▸ Work request:
Go through the material and copy each line that includes "computer".

▸ Excerpted data:
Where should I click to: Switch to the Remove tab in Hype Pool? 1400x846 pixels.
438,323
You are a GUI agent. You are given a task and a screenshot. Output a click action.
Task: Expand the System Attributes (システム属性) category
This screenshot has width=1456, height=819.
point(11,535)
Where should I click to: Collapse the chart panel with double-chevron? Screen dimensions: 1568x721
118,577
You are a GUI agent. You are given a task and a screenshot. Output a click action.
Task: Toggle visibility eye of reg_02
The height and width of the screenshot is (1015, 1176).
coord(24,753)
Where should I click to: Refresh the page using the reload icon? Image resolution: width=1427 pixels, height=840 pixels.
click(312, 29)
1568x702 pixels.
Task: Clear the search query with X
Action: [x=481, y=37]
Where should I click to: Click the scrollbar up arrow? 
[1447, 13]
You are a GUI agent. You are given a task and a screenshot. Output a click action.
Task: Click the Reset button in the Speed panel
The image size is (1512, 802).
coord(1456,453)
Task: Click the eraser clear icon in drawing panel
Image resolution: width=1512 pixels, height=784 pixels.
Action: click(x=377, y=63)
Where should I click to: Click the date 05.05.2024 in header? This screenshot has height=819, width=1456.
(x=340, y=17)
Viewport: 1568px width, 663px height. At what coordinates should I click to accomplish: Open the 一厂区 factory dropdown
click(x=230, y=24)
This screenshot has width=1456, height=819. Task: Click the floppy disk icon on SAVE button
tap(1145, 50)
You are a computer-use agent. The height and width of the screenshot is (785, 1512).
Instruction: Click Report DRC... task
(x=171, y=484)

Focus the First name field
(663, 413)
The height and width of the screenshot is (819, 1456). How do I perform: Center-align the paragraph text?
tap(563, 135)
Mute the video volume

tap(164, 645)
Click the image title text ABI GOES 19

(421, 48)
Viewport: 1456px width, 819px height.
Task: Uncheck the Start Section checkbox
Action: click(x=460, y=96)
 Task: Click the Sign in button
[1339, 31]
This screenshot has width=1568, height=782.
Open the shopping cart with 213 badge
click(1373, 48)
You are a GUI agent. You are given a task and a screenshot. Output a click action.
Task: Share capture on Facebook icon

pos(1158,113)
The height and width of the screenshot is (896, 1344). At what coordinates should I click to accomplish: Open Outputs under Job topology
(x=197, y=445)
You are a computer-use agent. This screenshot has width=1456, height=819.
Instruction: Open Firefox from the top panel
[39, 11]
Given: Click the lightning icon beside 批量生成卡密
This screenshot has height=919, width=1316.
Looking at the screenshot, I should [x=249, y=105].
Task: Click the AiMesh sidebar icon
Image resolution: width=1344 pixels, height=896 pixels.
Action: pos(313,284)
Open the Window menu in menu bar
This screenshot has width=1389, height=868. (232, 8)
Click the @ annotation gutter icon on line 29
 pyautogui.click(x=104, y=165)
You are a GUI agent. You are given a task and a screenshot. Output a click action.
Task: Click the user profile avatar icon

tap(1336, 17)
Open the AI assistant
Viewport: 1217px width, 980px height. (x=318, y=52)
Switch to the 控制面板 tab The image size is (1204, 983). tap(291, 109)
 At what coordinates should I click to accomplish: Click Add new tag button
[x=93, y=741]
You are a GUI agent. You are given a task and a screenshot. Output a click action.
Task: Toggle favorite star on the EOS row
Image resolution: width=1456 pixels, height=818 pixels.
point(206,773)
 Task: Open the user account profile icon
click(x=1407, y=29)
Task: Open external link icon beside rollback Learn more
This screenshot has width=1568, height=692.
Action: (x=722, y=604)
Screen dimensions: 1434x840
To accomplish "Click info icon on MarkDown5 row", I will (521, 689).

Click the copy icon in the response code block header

▸ Solution to this problem:
You are a computer-use agent. The height and width of the screenshot is (785, 1512).
You are a computer-use agent. This screenshot has width=1456, height=819.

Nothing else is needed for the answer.